MinuteSort with Flat Datacenter Storage

Its been a couple of days since Microsoft has been in the news as the one to beat the previous data sorting record held by Hadoop by sorting 1,401Gb of data in a minute. All news articles came along with a mention of two new terms namely, Flat Datacenter Storage and Full Bisection Bandwidth Networks. The enquiry to understand what these terms meant led me to this paper which makes an attempt at describing it. Flat Datacenter Storage (FDS) happens to be a high-performance distributed blob storage system. Just the kind of system I would love to cover for this blog!

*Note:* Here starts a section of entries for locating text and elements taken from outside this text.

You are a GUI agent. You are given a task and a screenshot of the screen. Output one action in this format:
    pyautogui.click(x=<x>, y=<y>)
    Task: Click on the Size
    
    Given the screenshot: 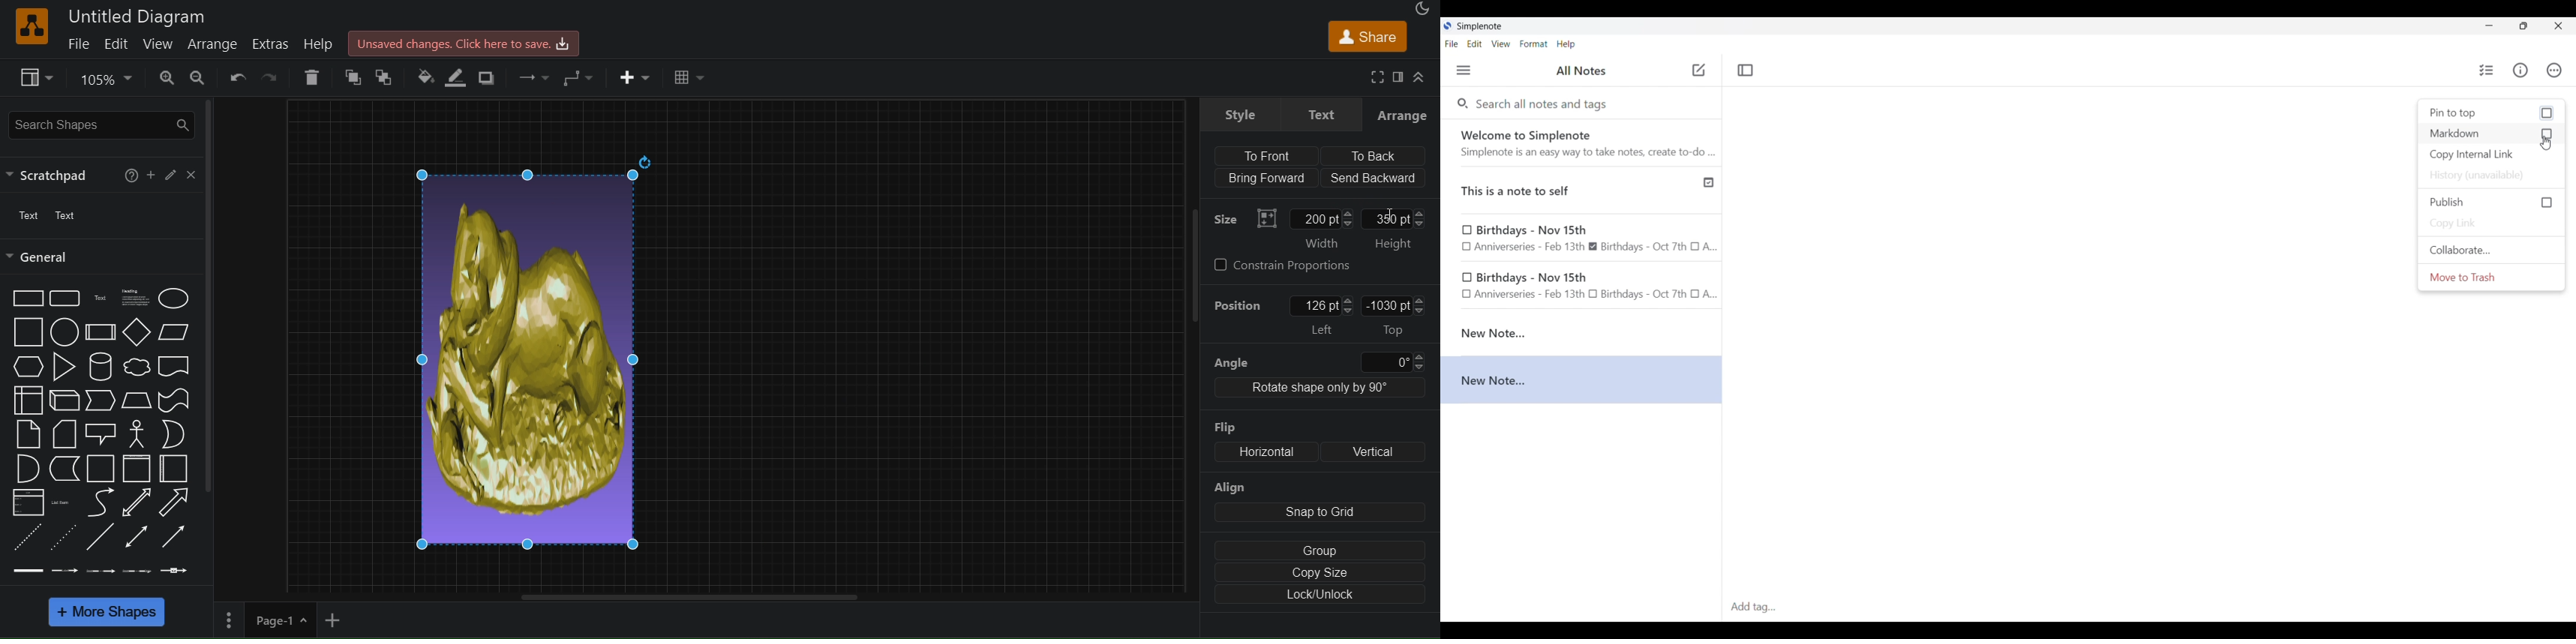 What is the action you would take?
    pyautogui.click(x=1224, y=220)
    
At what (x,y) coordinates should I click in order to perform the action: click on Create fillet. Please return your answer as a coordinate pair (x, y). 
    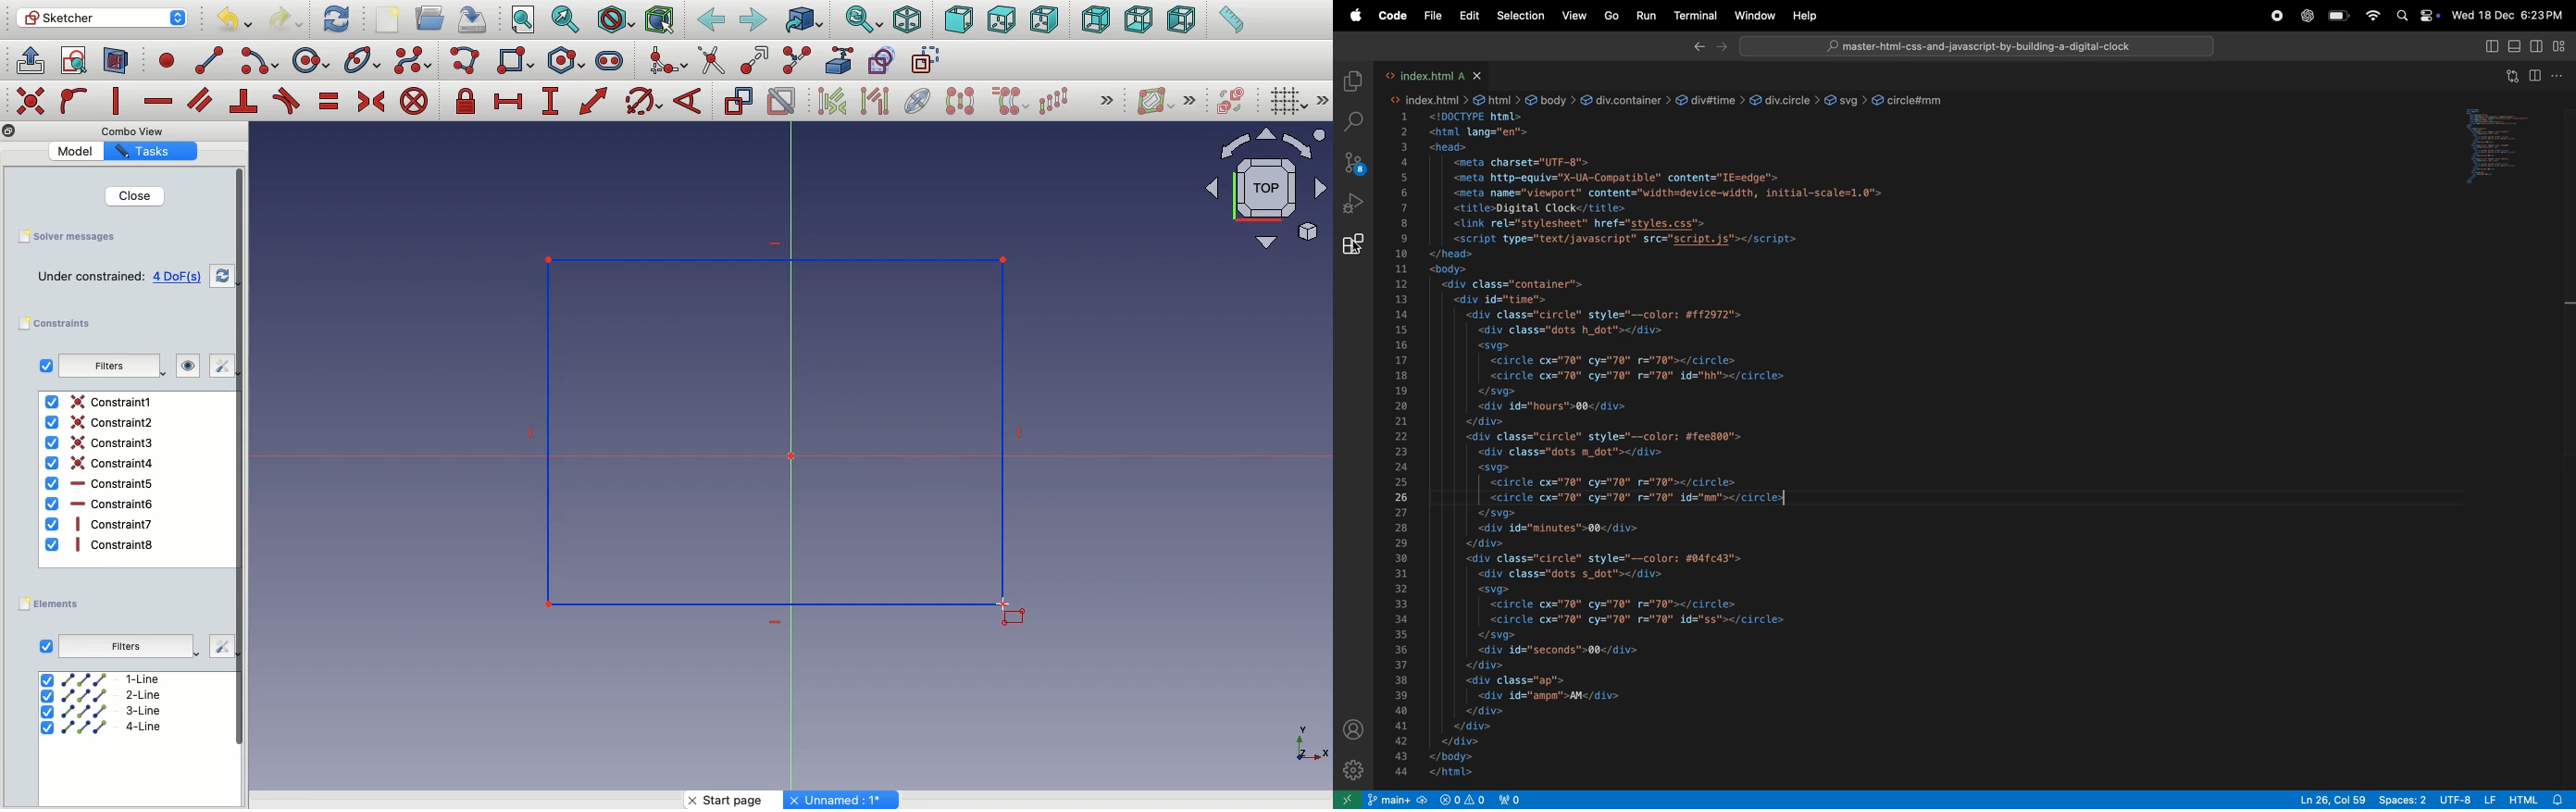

Data is stored on dedicated storage nodes, called tractservers (comparable to HFDS name nodes). The tractserver is a network front-end to a single disk; machines with multiple disks have one tractserver running per disk.
User code does not run on tractservers; applications can only retrieve data from or write data to tractservers over the network. In FDS, there is no such thing as a local file.

Contrary to the idea of moving compute to the storage nodes this system works by always sending data over the network. It manages the cost of data transport by
a) Giving each storage node network bandwidth that matches its storage bandwidth
b) Interconnecting storage nodes and compute nodes using a full bisection bandwidth network

This combination produces an uncongested path from remote disks to CPUs, giving the system an aggregate I/O bandwidth essentially equivalent to a system such as MapReduce that uses local storage. FDS also supports data replication for failure recovery.

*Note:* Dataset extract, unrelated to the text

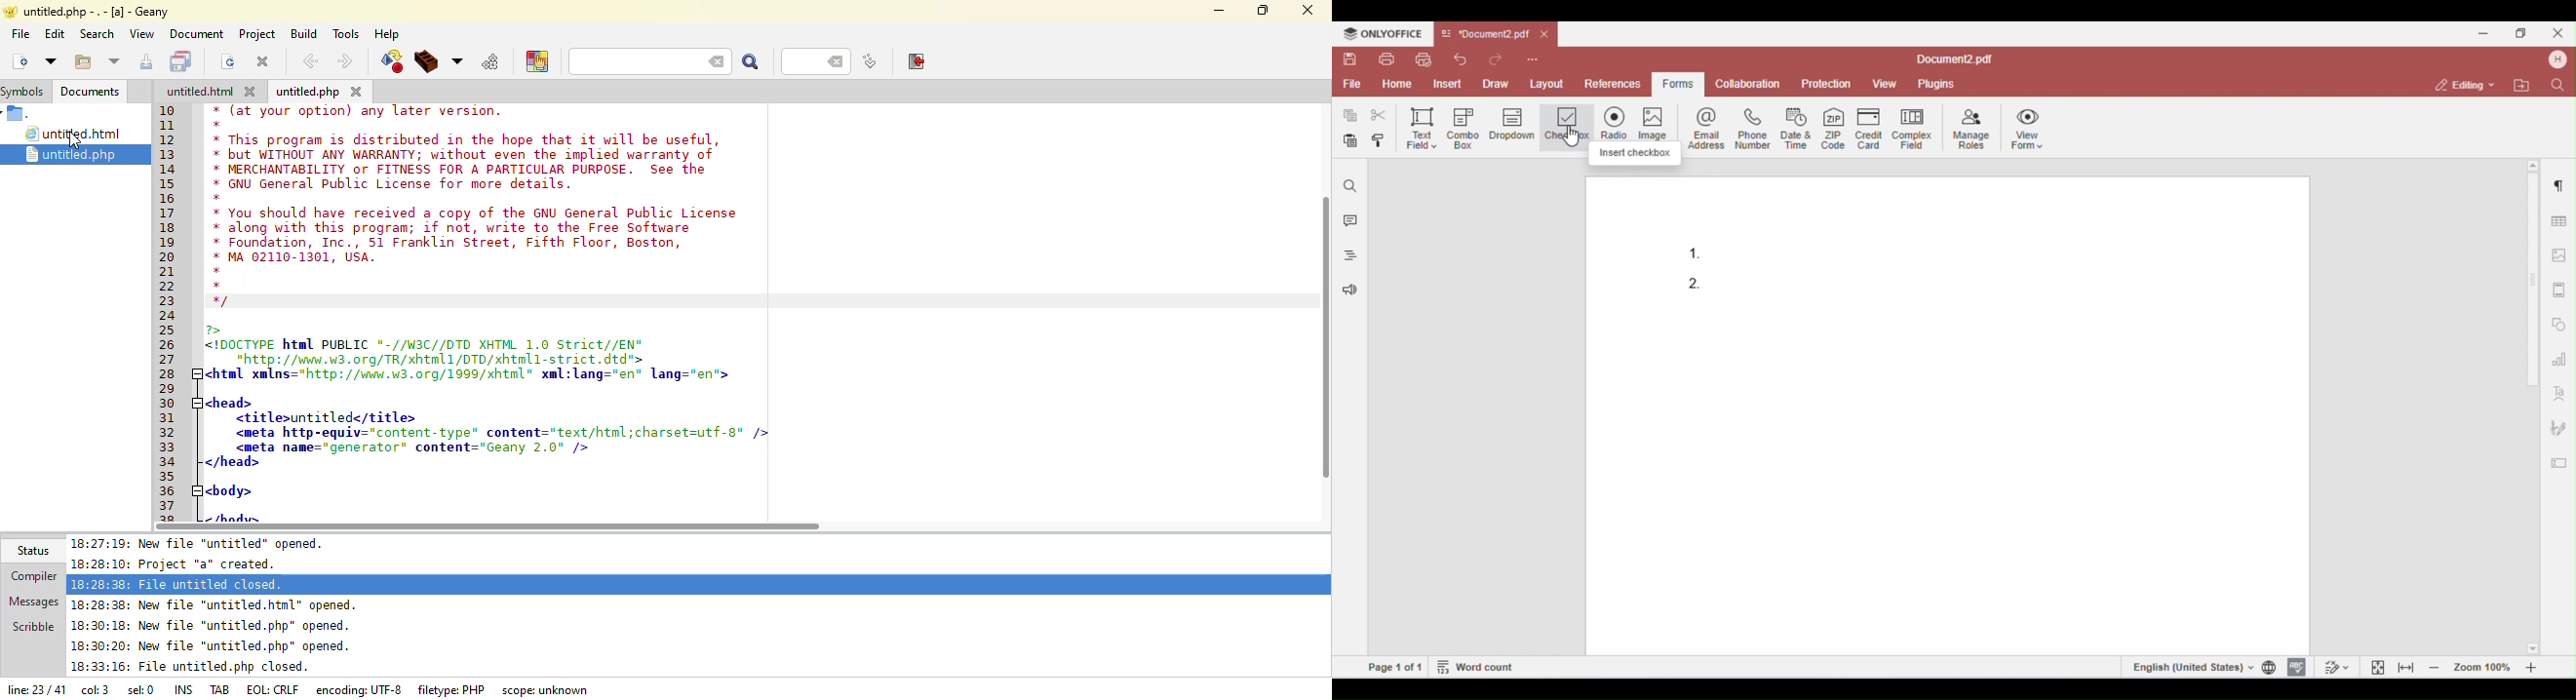  Describe the element at coordinates (56, 35) in the screenshot. I see `edit` at that location.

In FDS, data is logically stored in blobs. A blob is a byte sequence named with a 128-bit GUID. Blobs can be any length, limited in size only by the system’s storage capacity. Reads from and writes to a blob are done in units called tracts. Each tract within a blob is numbered sequentially starting from 0. Tracts in FDS are about 8MB. The FDS API defines simple CRUD operations to interact with a Blob. All calls in the API are non-blocking. Consequently the API also takes in callback function that is invoked after the operation completes.

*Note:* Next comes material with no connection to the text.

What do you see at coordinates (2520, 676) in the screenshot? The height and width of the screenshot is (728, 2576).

By spreading a blob’s tracts over many tractservers and issuing many requests in parallel, many tractservers can begin reading data off disk and transferring it back to a processing node in parallel. Deep read-aheads enable a tract to be read off disk into the tractserver’s cache while the previous one is being transferred over the network.

Does it have a SPOF?

A single central metadata server that should be consulted to learn about where the data is placed is a common design pattern in distributed storage systems. Writers contact the metadata server to find out where to write a new block; the metadata server picks a data server, durably stores that decision and returns it to the writer. Readers contact the metadata server to find out which servers store the blocks to be read. This approach turns the metadata server into a SPOF as it is always on the critical path for all reads and writes.

This system too has a metadata server, except that its role during normal operations is simple and limited: collect a list of the system’s active tractservers and distribute information about them to clients. This list known as the tract locator table (TLT), is first retrieved from the metadata server when a client starts. The metadata server stores only metadata about the hardware configuration, not about files.

When it wants to read or write a tract, it first computes a tract locator. The simplest tract locator is the sum of the 128-bit blob GUID to be read and the 64-bit tract number to be read, modulo the number of entries in the TLT. Indexing the tract locator into the TLT yields the tractserver to which that tract read or write should be issued. The TLT changes only in response to cluster reconfiguration and not individual CRUD operations. It can thus be cached by clients for a long time.

Since the tractservers remember their position in the table, the metadata server stores no durable state; in case of a metadata server failure, the TLT is reconstructed by contacting each tractserver. The TLT is never modified due to reads and writes.
Also the TLT contains random permutations of the list of tractservers. This increases the chances of sequential reads and writes by independent clients utilizing all tractservers uniformly. The TLTs independent permutations prevent clients from organizing into synchronized convoys.

Section 2.2.1 very splendidly describes the optimizations and trade-offs in the design of the metadata server. A must read!

Per-blob metadata, such as blob length and permissions, are stored in a special tract (“tract -1”) of each blob. Clients find a blob’s metadata using the same method for finding data, using the TLT. Thus per blob metadata management is as distributed as blob
data storage.

The rest of the paper describes the execution of the sort algorithm in great detail.